身の回りののドメインエキスパートは誰か?
ここまでは本に書いてある内容でしたが、ここは個人的な意見です。
ドメインエキスパートが「業務の流れ」を理解している人だとすると、
「システムを使って業務を効率良くこなし、事業価値に結び付けられる人」
だと私は考えます。
ざっくり言うと「システムを使いこなしてる人」。
「システムを使って」という点がミソで、
お客さんの担当者にはいないこともあると思いました。
つまり、ただ、機能を使ってる人ではなく、機能を使って事業価値に結びつける方法を知っている人ではないかと思います。
導入・保守をやってる人こそドメインエキスパートなんじゃないかと。
設計・開発に関わる人は皆、目指したいところですね!精進します。。。
主要概念2.ドメインモデル貧血症
こちらは、具体例で説明します。
ドメインエキスパートのメンタルモデルを設計に落とし込むことがDDDの目的と言いましたが、
今から見せる2つのコード、どちらが業務での使われ方がイメージできますか?
public class CustomerSaveService{ public void saveCustomer( String id, String name, String address, String phoneNumber){ Customer customer = customerDao.findById(id); if(customer == null){ customer = new Customer(); customer.setId(id); } if(name != null){ customer.setName(name); } if(address != null){ customer.setAddress(address); } if(phoneNumber != null){ customer.setPhoneNumber(phoneNumber); } customerDao.saveCustomer(customer); } }
次。
public CustomerService{ public void changeCustomerName( String id, Stirng name){ Customer customer = customerRepository.findById(id); if(customer == null){ throw new IllegalStateException("CUstomer doesn't exist."); } customer.changeName(name); } } public interface Customer{ public void changeName(String name); public void relocateTo(Address changedAddress); public void changePhoneNumber(PhoneNumber number); public void disconnectPhone(); }
getter, setterまみれのコードはこの本でボロクソにdisられるのですが、
そうなってしまった一因にVBや初期のHibernateでgetter, setterを定義させたがっていたという背景があると書かれています。

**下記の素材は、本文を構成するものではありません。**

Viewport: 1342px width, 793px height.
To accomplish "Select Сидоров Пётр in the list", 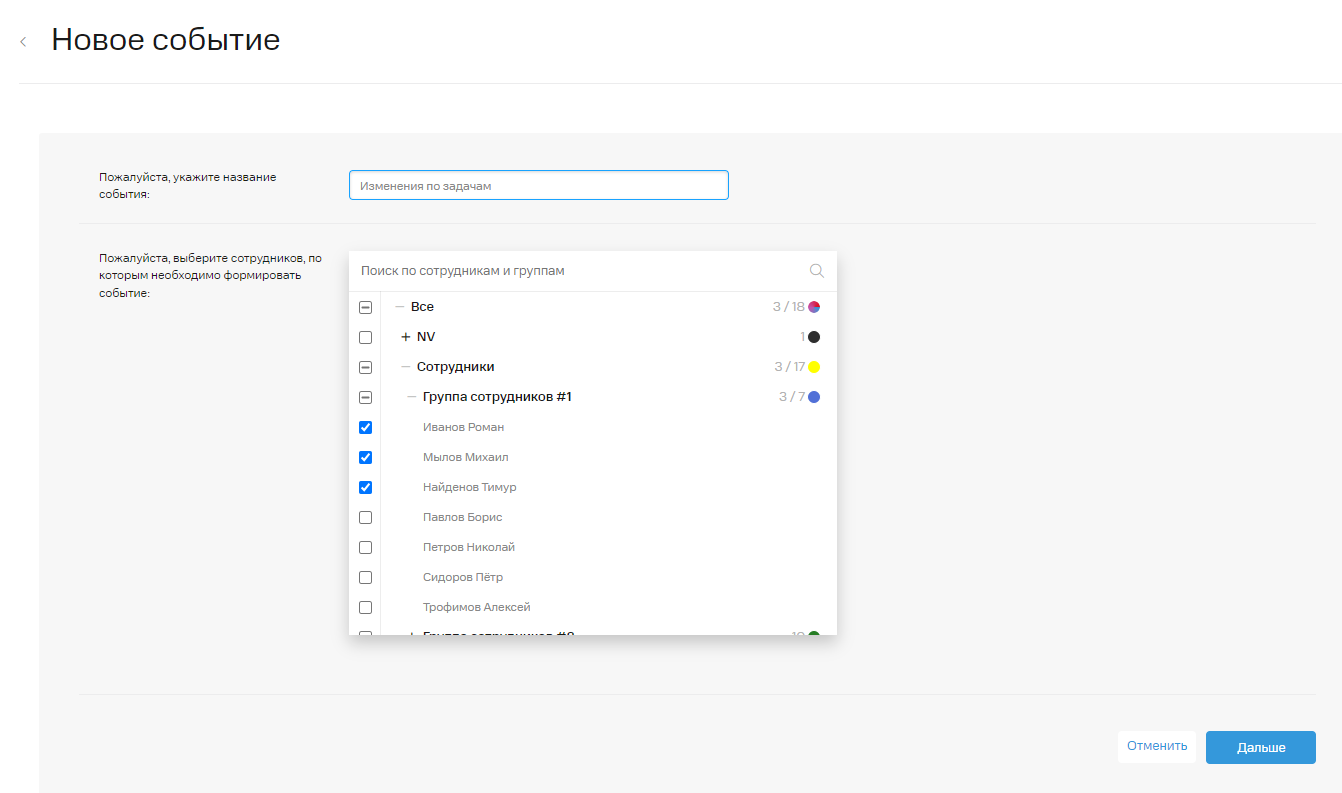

とはいえ、getter, setterまみれのコードの問題点は3点あり、
- CustomerSaveService#saveCustomer()に作成した意図が反映されていないこと。
- 実装自体が、不要に複雑になっていること。
- ドメインを表すはずのCustomerクラスがが、ただのデータ置き場となってしまっていること。
があります。
こうなると、コードを読むだけでは意図が読み取れず、
毎度、ドメインエキスパートに確認をする必要が出てきてしまいます。
まとめると、
なぜこのコードが業務の役に立つのか?が読み取れない設計のことを
ドメインモデル貧血症
といいます。
主要概念3.ユビキタス言語
最後、ユビキタス言語ですが、
これはエンジニアとドメインエキスパートの共通言語
のことです。
その業務がどのように動くのか?に注目して作る必要があります。
業界、社内、世界で使われる言葉ではないことに注意してください。
事業部全体や、複数事業で共有したりすると失敗するだろうと書かれています。
共有言語を作るのには時間がかかり、不要に見えるが、 DDDを行う上では必ず共通言語が必要です。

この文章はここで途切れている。